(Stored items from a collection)
━━━━━━━━━━━━━━━━━━━━

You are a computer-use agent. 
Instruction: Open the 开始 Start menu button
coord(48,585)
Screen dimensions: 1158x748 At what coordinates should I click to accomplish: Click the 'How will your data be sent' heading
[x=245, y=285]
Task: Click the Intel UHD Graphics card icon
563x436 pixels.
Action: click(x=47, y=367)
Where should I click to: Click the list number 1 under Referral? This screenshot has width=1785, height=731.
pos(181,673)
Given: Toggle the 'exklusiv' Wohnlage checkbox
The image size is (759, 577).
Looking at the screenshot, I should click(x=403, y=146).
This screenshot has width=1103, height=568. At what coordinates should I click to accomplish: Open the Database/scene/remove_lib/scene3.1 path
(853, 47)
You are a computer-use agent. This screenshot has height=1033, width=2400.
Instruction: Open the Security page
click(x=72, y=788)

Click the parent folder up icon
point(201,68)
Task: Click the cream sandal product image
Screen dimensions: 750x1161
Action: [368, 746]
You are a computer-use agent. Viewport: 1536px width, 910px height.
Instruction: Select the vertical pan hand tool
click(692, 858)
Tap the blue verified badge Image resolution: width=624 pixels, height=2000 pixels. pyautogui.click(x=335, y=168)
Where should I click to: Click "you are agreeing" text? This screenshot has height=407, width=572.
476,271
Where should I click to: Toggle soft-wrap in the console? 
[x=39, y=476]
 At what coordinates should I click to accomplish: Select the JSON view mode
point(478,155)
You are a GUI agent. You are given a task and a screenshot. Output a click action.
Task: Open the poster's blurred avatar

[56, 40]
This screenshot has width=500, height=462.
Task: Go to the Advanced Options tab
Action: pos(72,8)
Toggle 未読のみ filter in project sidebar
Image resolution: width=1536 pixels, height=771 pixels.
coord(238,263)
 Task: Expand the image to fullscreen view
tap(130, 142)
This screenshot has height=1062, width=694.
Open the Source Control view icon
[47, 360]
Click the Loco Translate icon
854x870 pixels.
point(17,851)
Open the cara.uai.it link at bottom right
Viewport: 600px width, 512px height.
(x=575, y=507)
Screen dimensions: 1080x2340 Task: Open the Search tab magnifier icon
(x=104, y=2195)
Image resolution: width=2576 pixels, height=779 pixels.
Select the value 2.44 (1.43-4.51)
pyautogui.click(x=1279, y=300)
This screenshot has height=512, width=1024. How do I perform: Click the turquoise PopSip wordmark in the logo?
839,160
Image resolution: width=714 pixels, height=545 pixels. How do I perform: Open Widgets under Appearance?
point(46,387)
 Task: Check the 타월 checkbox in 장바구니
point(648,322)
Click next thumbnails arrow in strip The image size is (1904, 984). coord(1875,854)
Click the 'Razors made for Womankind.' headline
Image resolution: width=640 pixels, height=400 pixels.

━━━━━━━━━━━━━━━━━━━━

No line before the one containing "Viewport: 600px width, 512px height." belongs in the answer; give again exactly that line and all lines after it through the end of the data.

Viewport: 600px width, 512px height.
(x=575, y=507)
Screen dimensions: 1080x2340 Task: Open the Search tab magnifier icon
(x=104, y=2195)
Image resolution: width=2576 pixels, height=779 pixels.
Select the value 2.44 (1.43-4.51)
pyautogui.click(x=1279, y=300)
This screenshot has height=512, width=1024. How do I perform: Click the turquoise PopSip wordmark in the logo?
839,160
Image resolution: width=714 pixels, height=545 pixels. How do I perform: Open Widgets under Appearance?
point(46,387)
 Task: Check the 타월 checkbox in 장바구니
point(648,322)
Click next thumbnails arrow in strip The image size is (1904, 984). coord(1875,854)
Click the 'Razors made for Womankind.' headline
Image resolution: width=640 pixels, height=400 pixels.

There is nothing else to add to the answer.